* **PROMPT**
In the records below, change every instance of "Screen dimensions" to "Display size" and leave all other text as it is.

:: PROVIDED DATA

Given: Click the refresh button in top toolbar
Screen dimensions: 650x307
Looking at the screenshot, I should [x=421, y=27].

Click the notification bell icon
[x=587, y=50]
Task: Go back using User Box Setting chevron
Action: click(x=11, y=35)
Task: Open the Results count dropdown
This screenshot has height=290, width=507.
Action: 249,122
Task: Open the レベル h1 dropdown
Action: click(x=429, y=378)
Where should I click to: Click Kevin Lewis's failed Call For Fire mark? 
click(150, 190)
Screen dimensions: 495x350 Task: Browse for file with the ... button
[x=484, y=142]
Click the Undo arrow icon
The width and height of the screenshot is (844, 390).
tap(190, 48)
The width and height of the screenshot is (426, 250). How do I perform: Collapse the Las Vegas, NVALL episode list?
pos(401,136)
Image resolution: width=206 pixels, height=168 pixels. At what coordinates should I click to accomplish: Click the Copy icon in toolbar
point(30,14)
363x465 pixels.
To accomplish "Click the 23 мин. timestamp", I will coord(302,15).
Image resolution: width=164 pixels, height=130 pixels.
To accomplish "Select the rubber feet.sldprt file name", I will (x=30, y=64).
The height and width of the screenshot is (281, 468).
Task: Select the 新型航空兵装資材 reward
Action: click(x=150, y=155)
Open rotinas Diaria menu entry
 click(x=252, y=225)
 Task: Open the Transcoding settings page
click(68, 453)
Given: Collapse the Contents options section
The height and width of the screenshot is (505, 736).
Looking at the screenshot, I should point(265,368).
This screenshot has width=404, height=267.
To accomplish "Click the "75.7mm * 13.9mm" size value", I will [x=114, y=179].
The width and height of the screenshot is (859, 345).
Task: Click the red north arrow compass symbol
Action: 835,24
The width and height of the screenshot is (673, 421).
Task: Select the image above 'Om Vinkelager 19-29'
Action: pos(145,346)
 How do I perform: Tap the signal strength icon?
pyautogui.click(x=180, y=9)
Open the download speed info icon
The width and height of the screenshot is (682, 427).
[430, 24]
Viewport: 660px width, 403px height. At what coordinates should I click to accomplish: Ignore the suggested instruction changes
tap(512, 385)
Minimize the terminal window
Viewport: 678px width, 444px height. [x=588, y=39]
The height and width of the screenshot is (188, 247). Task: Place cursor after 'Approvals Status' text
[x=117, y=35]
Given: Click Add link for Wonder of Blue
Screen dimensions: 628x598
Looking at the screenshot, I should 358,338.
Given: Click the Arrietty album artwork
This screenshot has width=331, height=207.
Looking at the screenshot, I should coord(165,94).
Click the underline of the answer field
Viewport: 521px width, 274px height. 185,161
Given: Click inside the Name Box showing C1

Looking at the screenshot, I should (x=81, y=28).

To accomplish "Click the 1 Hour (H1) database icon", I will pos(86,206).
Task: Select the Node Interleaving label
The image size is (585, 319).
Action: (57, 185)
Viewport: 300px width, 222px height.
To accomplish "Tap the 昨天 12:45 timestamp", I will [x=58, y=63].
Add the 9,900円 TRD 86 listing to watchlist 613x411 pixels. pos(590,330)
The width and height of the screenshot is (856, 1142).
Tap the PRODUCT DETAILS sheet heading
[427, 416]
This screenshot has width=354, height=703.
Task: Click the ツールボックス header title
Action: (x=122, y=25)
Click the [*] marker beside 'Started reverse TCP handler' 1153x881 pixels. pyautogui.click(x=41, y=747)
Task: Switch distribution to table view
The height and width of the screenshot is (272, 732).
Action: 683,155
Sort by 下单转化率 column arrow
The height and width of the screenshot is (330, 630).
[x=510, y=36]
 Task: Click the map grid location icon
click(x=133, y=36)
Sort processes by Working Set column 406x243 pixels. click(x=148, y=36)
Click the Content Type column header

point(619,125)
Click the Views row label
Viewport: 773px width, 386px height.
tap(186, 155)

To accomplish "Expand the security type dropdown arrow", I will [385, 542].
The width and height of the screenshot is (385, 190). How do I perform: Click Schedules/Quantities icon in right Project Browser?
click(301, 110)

::::

* **RESPONSE**
Given: Click the refresh button in top toolbar
Display size: 650x307
Looking at the screenshot, I should [x=421, y=27].

Click the notification bell icon
[x=587, y=50]
Task: Go back using User Box Setting chevron
Action: click(x=11, y=35)
Task: Open the Results count dropdown
This screenshot has height=290, width=507.
Action: 249,122
Task: Open the レベル h1 dropdown
Action: click(x=429, y=378)
Where should I click to: Click Kevin Lewis's failed Call For Fire mark? 
click(150, 190)
Display size: 495x350 Task: Browse for file with the ... button
[x=484, y=142]
Click the Undo arrow icon
The width and height of the screenshot is (844, 390).
tap(190, 48)
The width and height of the screenshot is (426, 250). How do I perform: Collapse the Las Vegas, NVALL episode list?
pos(401,136)
Image resolution: width=206 pixels, height=168 pixels. At what coordinates should I click to accomplish: Click the Copy icon in toolbar
point(30,14)
363x465 pixels.
To accomplish "Click the 23 мин. timestamp", I will coord(302,15).
Image resolution: width=164 pixels, height=130 pixels.
To accomplish "Select the rubber feet.sldprt file name", I will (x=30, y=64).
The height and width of the screenshot is (281, 468).
Task: Select the 新型航空兵装資材 reward
Action: click(x=150, y=155)
Open rotinas Diaria menu entry
 click(x=252, y=225)
 Task: Open the Transcoding settings page
click(68, 453)
Given: Collapse the Contents options section
The height and width of the screenshot is (505, 736).
Looking at the screenshot, I should point(265,368).
This screenshot has width=404, height=267.
To accomplish "Click the "75.7mm * 13.9mm" size value", I will [x=114, y=179].
The width and height of the screenshot is (859, 345).
Task: Click the red north arrow compass symbol
Action: 835,24
The width and height of the screenshot is (673, 421).
Task: Select the image above 'Om Vinkelager 19-29'
Action: pos(145,346)
 How do I perform: Tap the signal strength icon?
pyautogui.click(x=180, y=9)
Open the download speed info icon
The width and height of the screenshot is (682, 427).
[430, 24]
Viewport: 660px width, 403px height. At what coordinates should I click to accomplish: Ignore the suggested instruction changes
tap(512, 385)
Minimize the terminal window
Viewport: 678px width, 444px height. [x=588, y=39]
The height and width of the screenshot is (188, 247). Task: Place cursor after 'Approvals Status' text
[x=117, y=35]
Given: Click Add link for Wonder of Blue
Display size: 628x598
Looking at the screenshot, I should 358,338.
Given: Click the Arrietty album artwork
This screenshot has width=331, height=207.
Looking at the screenshot, I should coord(165,94).
Click the underline of the answer field
Viewport: 521px width, 274px height. 185,161
Given: Click inside the Name Box showing C1

Looking at the screenshot, I should (x=81, y=28).

To accomplish "Click the 1 Hour (H1) database icon", I will pos(86,206).
Task: Select the Node Interleaving label
The image size is (585, 319).
Action: (57, 185)
Viewport: 300px width, 222px height.
To accomplish "Tap the 昨天 12:45 timestamp", I will [x=58, y=63].
Add the 9,900円 TRD 86 listing to watchlist 613x411 pixels. pos(590,330)
The width and height of the screenshot is (856, 1142).
Tap the PRODUCT DETAILS sheet heading
[427, 416]
This screenshot has width=354, height=703.
Task: Click the ツールボックス header title
Action: (x=122, y=25)
Click the [*] marker beside 'Started reverse TCP handler' 1153x881 pixels. pyautogui.click(x=41, y=747)
Task: Switch distribution to table view
The height and width of the screenshot is (272, 732).
Action: 683,155
Sort by 下单转化率 column arrow
The height and width of the screenshot is (330, 630).
[x=510, y=36]
 Task: Click the map grid location icon
click(x=133, y=36)
Sort processes by Working Set column 406x243 pixels. click(x=148, y=36)
Click the Content Type column header

point(619,125)
Click the Views row label
Viewport: 773px width, 386px height.
tap(186, 155)

To accomplish "Expand the security type dropdown arrow", I will [385, 542].
The width and height of the screenshot is (385, 190). How do I perform: Click Schedules/Quantities icon in right Project Browser?
click(301, 110)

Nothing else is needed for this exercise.